Ecco il mio servo di cui mi compiaccio.

Dal libro del profeta Isaìa
Is 42,1-4.6-7

Così dice il Signore:
«Ecco il mio servo che io sostengo,
il mio eletto di cui mi compiaccio.
Ho posto il mio spirito su di lui;
egli porterà il diritto alle nazioni.

Non griderà né alzerà il tono,
non farà udire in piazza la sua voce,
non spezzerà una canna incrinata,
non spegnerà uno stoppino dalla fiamma smorta;
proclamerà il diritto con verità.

Non verrà meno e non si abbatterà,
finché non avrà stabilito il diritto sulla terra,
e le isole attendono il suo insegnamento.

Io, il Signore, ti ho chiamato per la giustizia
e ti ho preso per mano;
ti ho formato e ti ho stabilito
come alleanza del popolo
e luce delle nazioni,
perché tu apra gli occhi ai ciechi
e faccia uscire dal carcere i prigionieri,
dalla reclusione coloro che abitano nelle tenebre».

Parola di Dio

Salmo Responsoriale

Dal Sal 28 (29)
R. Il Signore benedirà il suo popolo con la pace.

Date al Signore, figli di Dio,
date al Signore gloria e potenza.
Date al Signore la gloria del suo nome,
prostratevi al Signore nel suo atrio santo.
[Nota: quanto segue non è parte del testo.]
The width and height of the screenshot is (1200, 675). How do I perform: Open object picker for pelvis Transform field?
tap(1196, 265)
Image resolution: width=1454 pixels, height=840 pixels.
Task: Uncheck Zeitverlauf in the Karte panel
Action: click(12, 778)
R.

La voce del Signore è sopra le acque,
il Signore sulle grandi acque.
La voce del Signore è forza,
la voce del Signore è potenza. R.

Tuona il Dio della gloria,
nel suo tempio tutti dicono: «Gloria!».
Il Signore è seduto sull’oceano del cielo,
il Signore siede re per sempre. R.

Seconda Lettura

Vita familiare cristiana secondo il comandamento dell’amore.

Dagli Atti degli Apostoli
At 10,34-38

In quei giorni, Pietro prese la parola e disse: «In verità sto rendendomi conto che Dio non fa preferenza di persone, ma accoglie chi lo teme e pratica la giustizia, a qualunque nazione appartenga. 

Questa è la Parola che egli ha inviato ai figli d’Israele, annunciando la pace per mezzo di Gesù Cristo: questi è il Signore di tutti.

Voi sapete ciò che è accaduto in tutta la Giudea, cominciando dalla Galilea, dopo il battesimo predicato da Giovanni; cioè come Dio consacrò in Spirito Santo e potenza Gesù di Nàzaret, il quale passò beneficando e risanando tutti coloro che stavano sotto il potere del diavolo, perché Dio era con lui».

Parola di Dio

Vangelo

Appena battezzato, Gesù vide lo Spirito di Dio venire su di lui.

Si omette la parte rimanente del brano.